# ARTICLE:

┏━━

The advice from old gardeners is that August is the time to remove weeds and all spring plants except okra, cherry tomatoes and pole beans that look healthy. They say that your large tomato plants may have a few small “hangers on,” but unless you have at least 20-25 good sized fruit, pull up the plant and use any tomatoes in tomato relish or similar recipes.

Make sure that the fall garden will still get full sun. Remember how the sun’s rays shift around from season to season. All vegetables require sunlight to grow, and most need full sun. Full sun is at least eight hours of direct, intense sun per day. Vegetable plants like tomatoes, peppers, squash, beans and cucumbers will not produce well without enough sun. Afternoon shade is OK. Shading can come from a nearby privacy fence or a tall row of tomatoes that shade more shade-tolerant vegetables. Planting less than 6 feet from hedges, shrubs or trees is not a good idea either. These other larger plants will use up vitamins in the soil that your veggies need.

Once you’ve decided the “where” of your fun fall garden, be sure to till, weed and loosen the soil. This is a good time to shovel in some manure, or a little sand or organic matter to make this soil the best it can be. Some gardeners add in fertilizer or slow release fertilizer this time of year, too. Be prepared to water generously when you plant. It is still so hot outside. Water daily if it doesn’t rain.

┗━━

(Dataset items)
┏━━

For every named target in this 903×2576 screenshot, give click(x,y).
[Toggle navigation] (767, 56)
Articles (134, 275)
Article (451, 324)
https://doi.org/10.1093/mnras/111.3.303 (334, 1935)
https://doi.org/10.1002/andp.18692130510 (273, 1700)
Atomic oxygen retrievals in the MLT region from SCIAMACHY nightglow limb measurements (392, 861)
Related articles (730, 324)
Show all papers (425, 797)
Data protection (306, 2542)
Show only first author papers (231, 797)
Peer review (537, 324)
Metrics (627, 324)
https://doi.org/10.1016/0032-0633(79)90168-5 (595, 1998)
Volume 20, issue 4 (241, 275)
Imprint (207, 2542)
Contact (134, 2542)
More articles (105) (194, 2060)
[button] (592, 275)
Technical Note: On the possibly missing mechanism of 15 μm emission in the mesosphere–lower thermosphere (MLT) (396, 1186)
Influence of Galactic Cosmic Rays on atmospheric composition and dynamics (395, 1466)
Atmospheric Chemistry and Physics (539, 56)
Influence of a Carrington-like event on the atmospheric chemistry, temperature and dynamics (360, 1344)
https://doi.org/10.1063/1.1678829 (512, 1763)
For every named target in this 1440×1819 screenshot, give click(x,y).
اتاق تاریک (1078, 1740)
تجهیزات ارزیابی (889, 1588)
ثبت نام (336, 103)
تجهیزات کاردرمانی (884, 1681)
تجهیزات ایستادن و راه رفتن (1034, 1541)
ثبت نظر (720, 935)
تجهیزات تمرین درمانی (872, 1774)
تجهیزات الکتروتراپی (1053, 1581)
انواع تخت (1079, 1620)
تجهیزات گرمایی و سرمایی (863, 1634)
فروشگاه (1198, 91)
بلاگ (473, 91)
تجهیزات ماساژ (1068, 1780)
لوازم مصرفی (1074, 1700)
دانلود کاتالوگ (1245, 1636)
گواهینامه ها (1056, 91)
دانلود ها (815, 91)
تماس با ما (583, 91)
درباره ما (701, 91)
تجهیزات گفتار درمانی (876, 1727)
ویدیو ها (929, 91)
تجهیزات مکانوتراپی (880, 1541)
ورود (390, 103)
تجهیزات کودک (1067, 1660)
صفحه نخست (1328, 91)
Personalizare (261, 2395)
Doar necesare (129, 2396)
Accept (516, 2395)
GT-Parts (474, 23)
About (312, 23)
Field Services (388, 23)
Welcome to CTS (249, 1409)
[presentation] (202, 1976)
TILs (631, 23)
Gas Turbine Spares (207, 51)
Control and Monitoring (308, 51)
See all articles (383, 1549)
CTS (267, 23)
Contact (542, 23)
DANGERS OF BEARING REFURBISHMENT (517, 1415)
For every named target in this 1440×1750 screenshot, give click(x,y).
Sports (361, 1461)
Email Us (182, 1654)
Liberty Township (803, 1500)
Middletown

┗━━

# THE TASK:
Extend the article on preparing a fall vegetable garden, starting immediately after its final sentence. The lines above are separate material and have no connection to the gardening text.

# TASK ANSWER:
Now that you have the soil ready, do a little planning regarding timing of what you want to grow. You can still use seeds or small plants. The Aggies categorize fall vegetable crops as long-term and short-term crops. The long-term veggies should be planted first. Why? The fear of frost and cold weather determine when to plant. Carrots, cauliflower, chard, collards, garlic, kale, lettuce, mustard, onions parsley, spinach and turnips and beets are more cold tolerant. Frost susceptible vegetables include beans, cantaloupes, corn, cucumbers, eggplants, okra, peas, peppers, sweet potatoes, squash, tomatoes and watermelons. The Aggie Horticulture website has oodles of additional information on fall gardens, including length of growing times and suggested varieties to use. And those Aggies are super good gardeners!